The limit for vmcnt on gfx9 is pretty big, so this requires
looking ahead 64 instructions. I don't know how much of an
impact this has on compile time. Reducing it should be
conservatively correct at the cost of extra nops inserted
into unreasonably large clauses.

Another issue is this doesn't account for how some
instructions increase the counter by more than 1,
but this should be conservatively correct.

Diff Detail

Event Timeline

arsenm created this revision.Nov 28 2017, 1:40 PM
This revision is now accepted and ready to land.Nov 28 2017, 3:27 PM
t-tye added inline comments.Nov 28 2017, 8:35 PM
lib/Target/AMDGPU/GCNHazardRecognizer.cpp
366–368 ↗(On Diff #124634)

We must also not put stores in the same clause if they may write the same address. Putting stores in their own clause will trivially satisfy this requirement.

How does this code ensure multiple consecutive stores are not put in the same clause? Seems it will only break the clause if a read is before a store. How is a store before a read broken into a separate clause?

This code seems to be per single basic block? What ensures that a clause cannot straddle across basic blocks (due to fall through)? Since no checking is being done across basic blocks the conservative action is to break clauses that end a basic block.

374 ↗(On Diff #124634)

Would it be better to explicitly break the clause, as a context save restore may bring a wave back in mid clause execution and so the counters may saturate at a different instruction. By breaking the clause explicitly this will not be an issue.

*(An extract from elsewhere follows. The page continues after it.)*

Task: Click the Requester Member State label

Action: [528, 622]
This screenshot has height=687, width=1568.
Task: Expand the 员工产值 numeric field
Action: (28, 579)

arsenm added inline comments.Nov 30 2017, 4:29 PM
lib/Target/AMDGPU/GCNHazardRecognizer.cpp
366–368 ↗(On Diff #124634)

This was already handled, the clause is broken if it's a store

374 ↗(On Diff #124634)

I don't understand what the issue is here. The counters stop working correctly?

t-tye added inline comments.Nov 30 2017, 7:34 PM
lib/Target/AMDGPU/GCNHazardRecognizer.cpp
374 ↗(On Diff #124634)

When a context save happens the wave could be in the middle of a clause. When the context restore happens it behaves as if the clause started from the point of the context save (since all previous memory operations are waited to complete before the context save, and so the outstanding waitcnt counters start at 0 on the context restore). So the counters may saturate further down the clause than this code predicted.

XNACK replay can cause a similar situation since during replay the clause is being effectively started further in.

So my suggestion is that if the code is only scanning over a certain list of instructions to ensure the clause rules, it should explicitly break the clause at the point it scans up to. Otherwise a context save/restore or XNACK replay could effectively execute a clause that spans over instructions that have not been checked for hazards.

In practice it seems unlikely that clauses will reach the hardware counter limit, so this will likely not result in reduced performance. However, it ensures correctness in the unlikely case that they do.

So the counters are still working correctly, they just may resume from 0 mid clause if the hardware does a context save/restore or XNACK replay which implicitly waits for the outstanding memory operations to complete.

t-tye added inline comments.Nov 30 2017, 7:35 PM
lib/Target/AMDGPU/GCNHazardRecognizer.cpp
366–368 ↗(On Diff #124634)

Does that address all the items in the previous comment?

Also curious which line of code achieves that as it does not appear to be this line of code.

arsenm updated this revision to Diff 255163.Apr 5 2020, 7:35 AM
arsenm added a reviewer: kerbowa.

Rebase

arsenm requested review of this revision.Apr 5 2020, 7:35 AM
kerbowa added inline comments.Apr 11 2020, 11:54 PM
llvm/lib/Target/AMDGPU/GCNHazardRecognizer.cpp
60

gfx10 has 6 bits for LGKMCNT.